**Record extracts:**
===
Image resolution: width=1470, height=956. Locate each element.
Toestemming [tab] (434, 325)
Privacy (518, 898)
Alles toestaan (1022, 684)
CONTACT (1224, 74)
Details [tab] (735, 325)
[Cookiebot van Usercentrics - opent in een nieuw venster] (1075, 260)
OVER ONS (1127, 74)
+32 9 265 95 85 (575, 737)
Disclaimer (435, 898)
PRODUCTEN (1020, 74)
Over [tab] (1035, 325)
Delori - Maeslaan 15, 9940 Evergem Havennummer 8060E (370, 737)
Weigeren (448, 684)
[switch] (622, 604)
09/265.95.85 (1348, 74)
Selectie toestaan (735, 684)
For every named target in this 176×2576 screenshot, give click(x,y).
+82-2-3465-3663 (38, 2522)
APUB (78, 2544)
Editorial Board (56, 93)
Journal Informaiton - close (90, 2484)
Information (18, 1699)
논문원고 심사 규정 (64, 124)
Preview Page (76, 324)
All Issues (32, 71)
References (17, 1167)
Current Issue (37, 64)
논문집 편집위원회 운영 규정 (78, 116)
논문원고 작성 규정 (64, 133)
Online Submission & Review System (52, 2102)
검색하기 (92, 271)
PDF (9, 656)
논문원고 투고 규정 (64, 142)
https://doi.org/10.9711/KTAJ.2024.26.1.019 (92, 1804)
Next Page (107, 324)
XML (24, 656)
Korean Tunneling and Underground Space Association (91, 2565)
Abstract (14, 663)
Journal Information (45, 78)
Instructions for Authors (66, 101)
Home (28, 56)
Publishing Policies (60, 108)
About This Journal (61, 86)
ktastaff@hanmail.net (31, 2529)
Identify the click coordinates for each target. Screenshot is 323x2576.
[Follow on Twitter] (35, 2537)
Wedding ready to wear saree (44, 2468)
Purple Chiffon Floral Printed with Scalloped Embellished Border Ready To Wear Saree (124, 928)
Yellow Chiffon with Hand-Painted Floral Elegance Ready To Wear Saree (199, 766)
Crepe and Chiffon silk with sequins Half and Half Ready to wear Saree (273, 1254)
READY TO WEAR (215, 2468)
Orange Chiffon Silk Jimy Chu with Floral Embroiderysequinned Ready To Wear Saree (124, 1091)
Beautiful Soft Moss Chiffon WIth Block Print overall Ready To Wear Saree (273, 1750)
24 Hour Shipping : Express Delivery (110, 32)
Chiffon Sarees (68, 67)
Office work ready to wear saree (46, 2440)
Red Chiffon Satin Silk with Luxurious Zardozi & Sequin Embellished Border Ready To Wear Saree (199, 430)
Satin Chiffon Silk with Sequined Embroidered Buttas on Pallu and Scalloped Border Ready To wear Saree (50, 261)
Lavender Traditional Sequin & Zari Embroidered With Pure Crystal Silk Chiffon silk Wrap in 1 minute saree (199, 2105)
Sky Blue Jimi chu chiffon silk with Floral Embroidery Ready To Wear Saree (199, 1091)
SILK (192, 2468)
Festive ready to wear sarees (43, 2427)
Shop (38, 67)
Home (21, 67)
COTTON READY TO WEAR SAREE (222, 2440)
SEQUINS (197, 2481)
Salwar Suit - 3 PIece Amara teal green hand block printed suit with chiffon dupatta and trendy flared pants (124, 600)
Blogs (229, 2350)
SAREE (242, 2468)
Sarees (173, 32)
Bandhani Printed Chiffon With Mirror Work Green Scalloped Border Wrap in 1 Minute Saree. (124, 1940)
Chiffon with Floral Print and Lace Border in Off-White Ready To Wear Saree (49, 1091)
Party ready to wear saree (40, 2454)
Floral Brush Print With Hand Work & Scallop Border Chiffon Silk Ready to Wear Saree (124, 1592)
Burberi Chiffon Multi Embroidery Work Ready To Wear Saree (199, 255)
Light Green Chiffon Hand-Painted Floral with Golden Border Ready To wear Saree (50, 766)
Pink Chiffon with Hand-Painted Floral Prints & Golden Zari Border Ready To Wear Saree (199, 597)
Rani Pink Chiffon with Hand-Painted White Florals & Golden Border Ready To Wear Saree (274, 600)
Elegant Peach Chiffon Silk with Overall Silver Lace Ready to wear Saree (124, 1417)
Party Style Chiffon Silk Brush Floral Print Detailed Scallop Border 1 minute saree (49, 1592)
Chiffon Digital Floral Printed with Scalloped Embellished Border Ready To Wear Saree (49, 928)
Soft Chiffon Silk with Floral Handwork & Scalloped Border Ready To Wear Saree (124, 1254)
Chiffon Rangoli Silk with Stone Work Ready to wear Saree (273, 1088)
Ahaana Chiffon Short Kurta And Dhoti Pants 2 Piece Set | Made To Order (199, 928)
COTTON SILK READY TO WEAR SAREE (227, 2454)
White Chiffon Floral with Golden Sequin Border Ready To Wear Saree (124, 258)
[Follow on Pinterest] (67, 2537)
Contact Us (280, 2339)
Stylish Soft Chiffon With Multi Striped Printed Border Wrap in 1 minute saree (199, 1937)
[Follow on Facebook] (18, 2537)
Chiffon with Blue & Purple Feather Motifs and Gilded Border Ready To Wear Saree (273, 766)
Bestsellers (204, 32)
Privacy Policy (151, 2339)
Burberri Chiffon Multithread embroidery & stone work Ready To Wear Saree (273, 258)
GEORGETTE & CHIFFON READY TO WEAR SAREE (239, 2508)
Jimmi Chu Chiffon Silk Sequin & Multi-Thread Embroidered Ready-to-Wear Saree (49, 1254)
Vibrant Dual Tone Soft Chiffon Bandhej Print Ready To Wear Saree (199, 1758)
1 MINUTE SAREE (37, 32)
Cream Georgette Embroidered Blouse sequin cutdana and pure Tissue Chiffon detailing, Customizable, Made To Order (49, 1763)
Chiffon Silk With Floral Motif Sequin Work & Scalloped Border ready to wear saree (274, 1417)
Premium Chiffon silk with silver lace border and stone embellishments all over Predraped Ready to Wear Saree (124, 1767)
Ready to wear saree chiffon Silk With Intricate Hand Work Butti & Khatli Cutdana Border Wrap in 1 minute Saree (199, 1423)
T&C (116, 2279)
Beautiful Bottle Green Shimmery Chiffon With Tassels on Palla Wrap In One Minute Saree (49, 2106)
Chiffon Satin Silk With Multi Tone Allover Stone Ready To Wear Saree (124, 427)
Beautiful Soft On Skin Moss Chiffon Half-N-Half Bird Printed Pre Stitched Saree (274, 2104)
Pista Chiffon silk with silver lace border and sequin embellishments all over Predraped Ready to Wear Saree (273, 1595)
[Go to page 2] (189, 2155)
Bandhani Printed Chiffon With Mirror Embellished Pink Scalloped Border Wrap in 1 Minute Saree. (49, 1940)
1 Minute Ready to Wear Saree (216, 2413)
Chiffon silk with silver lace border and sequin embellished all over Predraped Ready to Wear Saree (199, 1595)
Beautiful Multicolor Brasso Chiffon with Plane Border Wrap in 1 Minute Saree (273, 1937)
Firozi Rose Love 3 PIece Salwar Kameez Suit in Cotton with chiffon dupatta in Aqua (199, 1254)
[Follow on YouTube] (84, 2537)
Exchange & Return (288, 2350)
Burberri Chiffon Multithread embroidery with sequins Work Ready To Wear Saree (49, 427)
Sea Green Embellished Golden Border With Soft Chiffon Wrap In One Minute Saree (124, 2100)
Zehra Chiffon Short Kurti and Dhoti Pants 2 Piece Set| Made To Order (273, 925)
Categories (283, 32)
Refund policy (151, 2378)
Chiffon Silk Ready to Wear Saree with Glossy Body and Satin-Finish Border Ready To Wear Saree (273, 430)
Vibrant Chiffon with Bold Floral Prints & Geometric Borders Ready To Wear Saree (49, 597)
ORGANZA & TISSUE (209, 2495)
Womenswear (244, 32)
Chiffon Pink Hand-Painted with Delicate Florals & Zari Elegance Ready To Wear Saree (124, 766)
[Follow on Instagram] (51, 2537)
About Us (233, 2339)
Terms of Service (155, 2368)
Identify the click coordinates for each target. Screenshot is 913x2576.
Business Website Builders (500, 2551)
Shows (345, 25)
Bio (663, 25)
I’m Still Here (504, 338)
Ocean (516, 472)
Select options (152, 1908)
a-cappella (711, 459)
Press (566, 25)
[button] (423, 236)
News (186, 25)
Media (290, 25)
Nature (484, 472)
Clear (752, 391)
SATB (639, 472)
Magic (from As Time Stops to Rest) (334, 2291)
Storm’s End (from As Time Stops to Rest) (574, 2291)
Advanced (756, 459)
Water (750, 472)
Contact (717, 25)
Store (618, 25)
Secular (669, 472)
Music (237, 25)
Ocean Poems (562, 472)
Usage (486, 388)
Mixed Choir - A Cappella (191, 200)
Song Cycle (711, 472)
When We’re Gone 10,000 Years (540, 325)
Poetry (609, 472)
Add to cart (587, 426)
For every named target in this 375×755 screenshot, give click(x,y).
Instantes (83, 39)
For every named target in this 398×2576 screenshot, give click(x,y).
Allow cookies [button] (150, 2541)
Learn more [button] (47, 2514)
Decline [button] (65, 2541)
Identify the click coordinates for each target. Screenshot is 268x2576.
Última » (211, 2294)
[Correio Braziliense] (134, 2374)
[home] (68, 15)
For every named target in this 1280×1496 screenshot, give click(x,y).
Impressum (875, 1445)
===
**Action item:**
Working from the material above, retype exactly the lines from the one with "Burberri Chiffon Multithread embroidery with" through the one with "Refund policy (151, 2378)", both included, and only those lines.

**Your response:**
Burberri Chiffon Multithread embroidery with sequins Work Ready To Wear Saree (49, 427)
Sea Green Embellished Golden Border With Soft Chiffon Wrap In One Minute Saree (124, 2100)
Zehra Chiffon Short Kurti and Dhoti Pants 2 Piece Set| Made To Order (273, 925)
Categories (283, 32)
Refund policy (151, 2378)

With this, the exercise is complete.